ÇETİN AY SAGT: "DIE NATION AKZEPTIERT ES NICHT MEHR, ZERSTÖRT UND DANN GERETTET ZU WERDEN...!!"

„Die Türkei ist nicht länger Gefangener eines Teufelskreises. Dieses Land glaubt nicht länger an die Mentalität: ‚Erst versenken wir das Land, dann retten wir es.‘“

Jahrelang haben wir dasselbe Szenario beobachtet: Die Wirtschaft wird schlecht geführt, eine Krise scheint unausweichlich. Dann werden von den Rednerpulten Versprechungen gemacht: „Habt Geduld, wir kriegen das hin!“ Doch dieses Land will diese Märchen nicht länger hören.
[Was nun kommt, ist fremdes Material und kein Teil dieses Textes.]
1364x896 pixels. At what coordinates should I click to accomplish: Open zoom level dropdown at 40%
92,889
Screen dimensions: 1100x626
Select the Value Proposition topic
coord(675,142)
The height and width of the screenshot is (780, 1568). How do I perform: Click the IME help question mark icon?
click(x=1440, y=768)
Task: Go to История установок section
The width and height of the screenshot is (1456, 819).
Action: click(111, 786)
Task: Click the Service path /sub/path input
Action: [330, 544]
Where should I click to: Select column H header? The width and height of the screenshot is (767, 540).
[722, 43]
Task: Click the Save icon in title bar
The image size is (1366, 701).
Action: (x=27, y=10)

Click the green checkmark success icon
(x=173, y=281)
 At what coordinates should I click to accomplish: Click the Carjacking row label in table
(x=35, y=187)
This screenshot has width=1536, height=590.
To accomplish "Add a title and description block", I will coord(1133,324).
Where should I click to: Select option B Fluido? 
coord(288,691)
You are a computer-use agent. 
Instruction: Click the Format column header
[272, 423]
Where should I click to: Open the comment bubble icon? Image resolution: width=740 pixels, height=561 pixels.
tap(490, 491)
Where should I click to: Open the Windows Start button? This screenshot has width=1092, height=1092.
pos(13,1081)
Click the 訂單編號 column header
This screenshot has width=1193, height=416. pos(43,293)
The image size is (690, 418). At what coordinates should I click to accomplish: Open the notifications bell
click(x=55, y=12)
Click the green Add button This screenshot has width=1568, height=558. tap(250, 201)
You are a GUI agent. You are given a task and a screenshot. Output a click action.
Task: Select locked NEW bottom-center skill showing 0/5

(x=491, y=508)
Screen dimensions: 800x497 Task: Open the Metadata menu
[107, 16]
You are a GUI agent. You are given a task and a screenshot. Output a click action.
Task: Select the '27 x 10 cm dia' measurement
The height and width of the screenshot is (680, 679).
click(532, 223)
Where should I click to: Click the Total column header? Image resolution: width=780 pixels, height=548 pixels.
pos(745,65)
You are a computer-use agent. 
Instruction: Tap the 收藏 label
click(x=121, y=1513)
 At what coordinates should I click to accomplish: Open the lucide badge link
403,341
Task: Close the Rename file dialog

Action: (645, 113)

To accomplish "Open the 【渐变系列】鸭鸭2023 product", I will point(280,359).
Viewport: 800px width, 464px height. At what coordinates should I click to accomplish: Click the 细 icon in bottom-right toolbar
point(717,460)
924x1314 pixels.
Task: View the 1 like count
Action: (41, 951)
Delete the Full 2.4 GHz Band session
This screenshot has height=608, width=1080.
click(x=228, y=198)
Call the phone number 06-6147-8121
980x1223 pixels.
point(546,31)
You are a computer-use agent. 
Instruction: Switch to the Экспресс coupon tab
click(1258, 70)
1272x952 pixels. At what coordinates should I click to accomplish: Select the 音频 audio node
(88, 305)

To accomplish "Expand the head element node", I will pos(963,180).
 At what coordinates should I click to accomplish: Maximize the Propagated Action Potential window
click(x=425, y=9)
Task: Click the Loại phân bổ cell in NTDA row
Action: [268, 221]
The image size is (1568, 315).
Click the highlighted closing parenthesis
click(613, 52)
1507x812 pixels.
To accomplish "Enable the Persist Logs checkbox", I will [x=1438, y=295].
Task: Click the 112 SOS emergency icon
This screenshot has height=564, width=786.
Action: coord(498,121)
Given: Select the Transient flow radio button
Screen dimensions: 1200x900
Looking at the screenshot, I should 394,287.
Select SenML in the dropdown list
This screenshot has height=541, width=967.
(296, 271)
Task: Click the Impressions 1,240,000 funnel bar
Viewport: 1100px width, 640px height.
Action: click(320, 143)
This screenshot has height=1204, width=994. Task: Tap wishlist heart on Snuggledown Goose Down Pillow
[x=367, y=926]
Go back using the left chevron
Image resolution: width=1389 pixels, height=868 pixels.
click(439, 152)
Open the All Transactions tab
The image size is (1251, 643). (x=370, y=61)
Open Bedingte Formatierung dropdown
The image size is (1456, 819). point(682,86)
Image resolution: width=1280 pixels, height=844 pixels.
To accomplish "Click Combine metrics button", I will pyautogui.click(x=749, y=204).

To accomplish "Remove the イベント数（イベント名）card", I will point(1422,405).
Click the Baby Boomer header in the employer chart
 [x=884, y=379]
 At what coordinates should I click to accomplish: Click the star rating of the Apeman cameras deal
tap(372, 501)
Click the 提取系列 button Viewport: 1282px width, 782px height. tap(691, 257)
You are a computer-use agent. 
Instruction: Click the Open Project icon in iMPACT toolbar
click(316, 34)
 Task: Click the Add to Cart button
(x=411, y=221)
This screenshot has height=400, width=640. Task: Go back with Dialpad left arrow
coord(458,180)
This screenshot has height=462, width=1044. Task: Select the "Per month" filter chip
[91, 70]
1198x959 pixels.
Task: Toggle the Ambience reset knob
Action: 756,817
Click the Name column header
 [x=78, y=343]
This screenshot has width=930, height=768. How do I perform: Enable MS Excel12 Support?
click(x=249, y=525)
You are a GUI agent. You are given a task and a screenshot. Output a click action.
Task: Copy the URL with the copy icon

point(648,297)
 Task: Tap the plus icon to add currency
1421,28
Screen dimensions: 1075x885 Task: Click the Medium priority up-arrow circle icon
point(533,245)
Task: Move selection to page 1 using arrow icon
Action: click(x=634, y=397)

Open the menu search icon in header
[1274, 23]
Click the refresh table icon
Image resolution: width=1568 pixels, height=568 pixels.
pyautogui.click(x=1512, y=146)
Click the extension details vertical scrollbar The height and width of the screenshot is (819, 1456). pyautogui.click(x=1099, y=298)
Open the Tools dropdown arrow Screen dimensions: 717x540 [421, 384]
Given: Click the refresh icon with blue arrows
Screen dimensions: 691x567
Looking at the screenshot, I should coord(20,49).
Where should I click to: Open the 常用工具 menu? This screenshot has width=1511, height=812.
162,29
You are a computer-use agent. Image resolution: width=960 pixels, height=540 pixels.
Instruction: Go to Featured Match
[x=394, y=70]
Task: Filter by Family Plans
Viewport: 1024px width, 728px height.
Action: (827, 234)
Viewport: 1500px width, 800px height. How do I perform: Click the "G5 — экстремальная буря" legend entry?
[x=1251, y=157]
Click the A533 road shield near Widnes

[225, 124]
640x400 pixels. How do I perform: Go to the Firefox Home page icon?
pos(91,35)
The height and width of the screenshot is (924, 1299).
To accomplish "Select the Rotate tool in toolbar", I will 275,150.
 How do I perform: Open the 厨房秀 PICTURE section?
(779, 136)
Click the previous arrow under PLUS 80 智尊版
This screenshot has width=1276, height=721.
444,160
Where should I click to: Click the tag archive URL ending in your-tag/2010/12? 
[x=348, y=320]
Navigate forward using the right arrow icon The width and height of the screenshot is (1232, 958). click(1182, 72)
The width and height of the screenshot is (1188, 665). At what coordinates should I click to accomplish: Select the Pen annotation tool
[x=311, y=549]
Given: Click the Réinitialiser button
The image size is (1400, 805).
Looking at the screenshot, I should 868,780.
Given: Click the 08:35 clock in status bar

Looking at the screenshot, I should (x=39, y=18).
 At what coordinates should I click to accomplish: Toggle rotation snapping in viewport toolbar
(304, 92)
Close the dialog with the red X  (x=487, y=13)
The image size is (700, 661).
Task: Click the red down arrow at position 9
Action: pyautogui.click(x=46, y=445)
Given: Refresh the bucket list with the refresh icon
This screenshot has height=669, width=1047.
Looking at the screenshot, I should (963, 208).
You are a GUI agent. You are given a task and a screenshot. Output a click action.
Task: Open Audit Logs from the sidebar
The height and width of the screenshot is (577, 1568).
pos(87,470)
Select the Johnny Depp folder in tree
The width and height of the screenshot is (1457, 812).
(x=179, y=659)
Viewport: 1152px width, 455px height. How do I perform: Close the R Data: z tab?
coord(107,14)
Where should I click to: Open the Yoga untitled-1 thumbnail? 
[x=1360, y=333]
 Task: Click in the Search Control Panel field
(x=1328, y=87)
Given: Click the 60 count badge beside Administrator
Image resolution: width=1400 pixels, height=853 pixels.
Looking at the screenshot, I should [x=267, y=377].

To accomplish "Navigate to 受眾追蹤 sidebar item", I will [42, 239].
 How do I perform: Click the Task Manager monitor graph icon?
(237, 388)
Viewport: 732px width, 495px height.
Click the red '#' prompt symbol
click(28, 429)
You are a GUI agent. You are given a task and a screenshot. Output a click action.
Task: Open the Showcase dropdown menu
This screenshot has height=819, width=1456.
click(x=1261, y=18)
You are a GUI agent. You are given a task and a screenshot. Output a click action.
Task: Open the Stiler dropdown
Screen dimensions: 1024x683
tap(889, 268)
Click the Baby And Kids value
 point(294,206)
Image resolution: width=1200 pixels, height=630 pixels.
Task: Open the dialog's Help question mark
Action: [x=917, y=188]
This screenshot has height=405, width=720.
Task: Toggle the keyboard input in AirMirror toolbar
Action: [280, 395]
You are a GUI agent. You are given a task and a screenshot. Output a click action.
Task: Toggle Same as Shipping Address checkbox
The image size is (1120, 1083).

Çetin Ay, ein erfahrener Geschäftsmann und Finanzexperte sowie Präsident der BWA, fasst die Situation treffend zusammen: „Die Wirtschaft muss wie das Leben der Nation geschützt werden. Denn die Wirtschaft ist nicht nur Geld; sie ist die Ehre und die Hoffnung einer Nation. Diese Hoffnung darf nicht aufs Spiel gesetzt, nicht der Verschwendung geopfert werden.“ „Die Wirtschaft ist die Lebensgrundlage eines Waisenkindes. Wer mit dieser Lebensgrundlage spielt, verzehrt nicht nur die Gegenwart, sondern auch die Zukunft.“

Die Erwartung der Öffentlichkeit ist nun klar: „Wir werden die Wirtschaft nicht schlecht führen. Wir werden nicht an den Tisch des Landes greifen.“ „Die Kreditwürdigkeit steigt, aber unsere Geldbeutel stagnieren.“ „Internationale Kreditwürdigkeitsbewertungen sind ein Indikator. Aber die Preise fallen nicht, die Mieten werden nicht billiger, und Hoffnung erblüht nicht über Nacht.“ „Selbst wenn der Markt auf dem Papier wächst, nützt dieses Wachstum niemandem, wenn die Träume schwinden.“ „Wenn die Zinsen hoch sind, ist das Vertrauen dahin.“ „Die Zinsen sind der Puls der Wirtschaft. Wenn der Puls schneller schlägt, steht eine Krise bevor. Wenn die Zinsen in die Höhe geschnellt sind, ist das ein klares Zeichen dafür, dass das System krank ist.“ „Die Wirtschaft verbessert sich nicht durch das Dekorieren von Schaufenstern. Wenn Produzenten keinen Zugang zu Krediten haben, wenn Investoren unter der Last der Kosten erdrückt werden, ist diese Kreditwürdigkeit nur ein Stück Papier.“ „Die Inflation ist kein Flüstern mehr, sie ist ein Schrei.“ „Inflation ist nicht nur eine Zahl.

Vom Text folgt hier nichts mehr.